## Work instructions
What's needed is an exact copy of the lines from the one that contains "Viewport: 1001px width, 566px" to the end of the data below, leaving the pictures out.

## Record excerpts
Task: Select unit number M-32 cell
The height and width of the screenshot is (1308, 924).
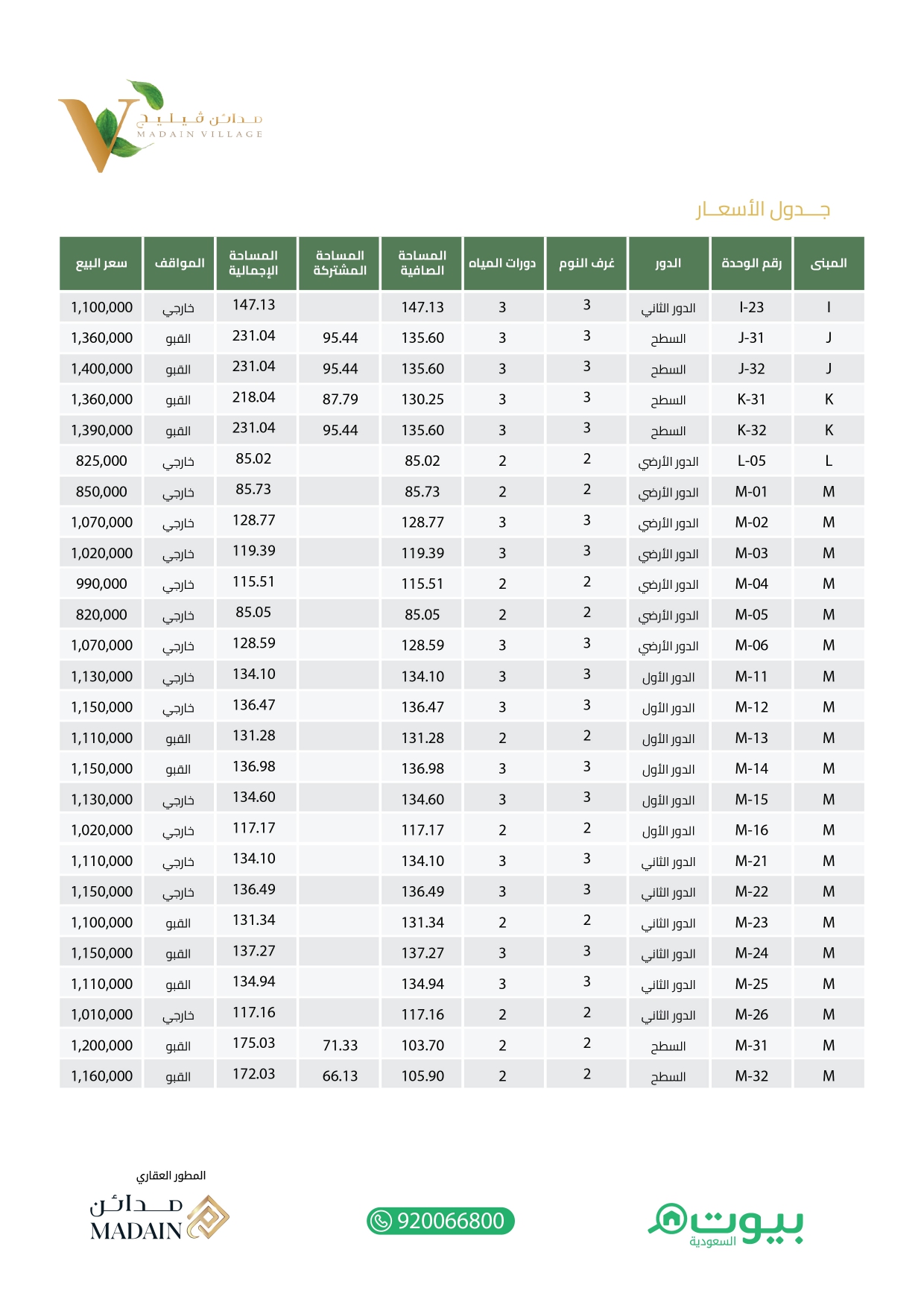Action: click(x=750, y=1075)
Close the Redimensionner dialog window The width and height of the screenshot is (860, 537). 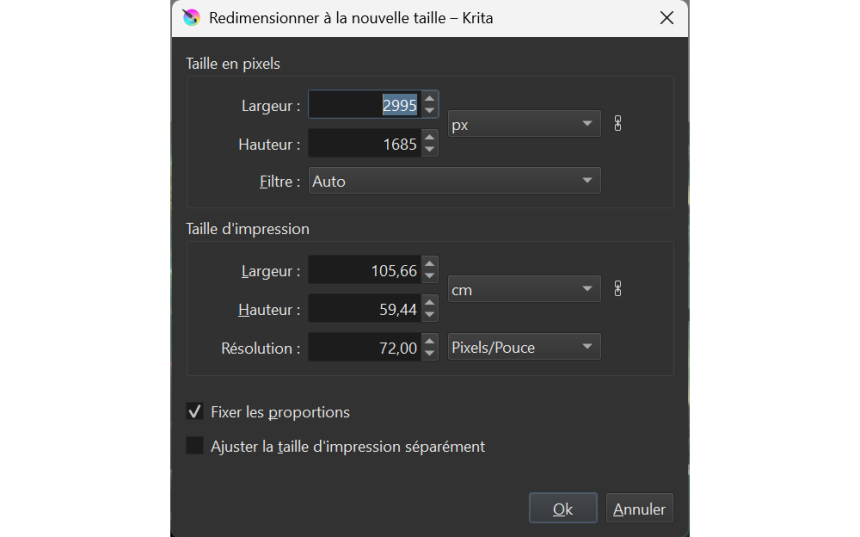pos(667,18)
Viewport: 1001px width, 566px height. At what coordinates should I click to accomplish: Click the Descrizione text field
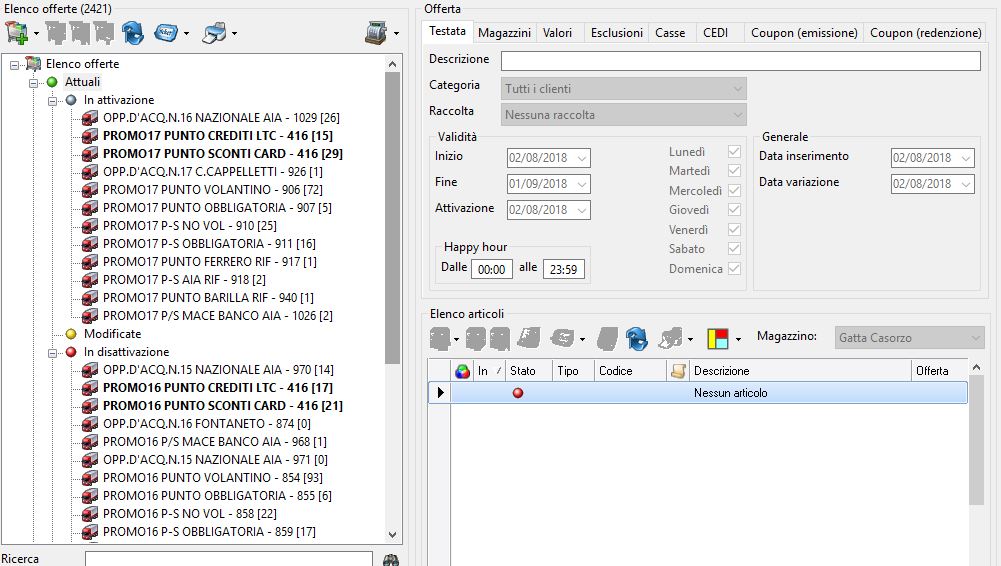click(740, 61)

## Answer section
Viewport: 1001px width, 566px height. At what coordinates should I click to accomplish: Click the Descrizione text field
click(740, 61)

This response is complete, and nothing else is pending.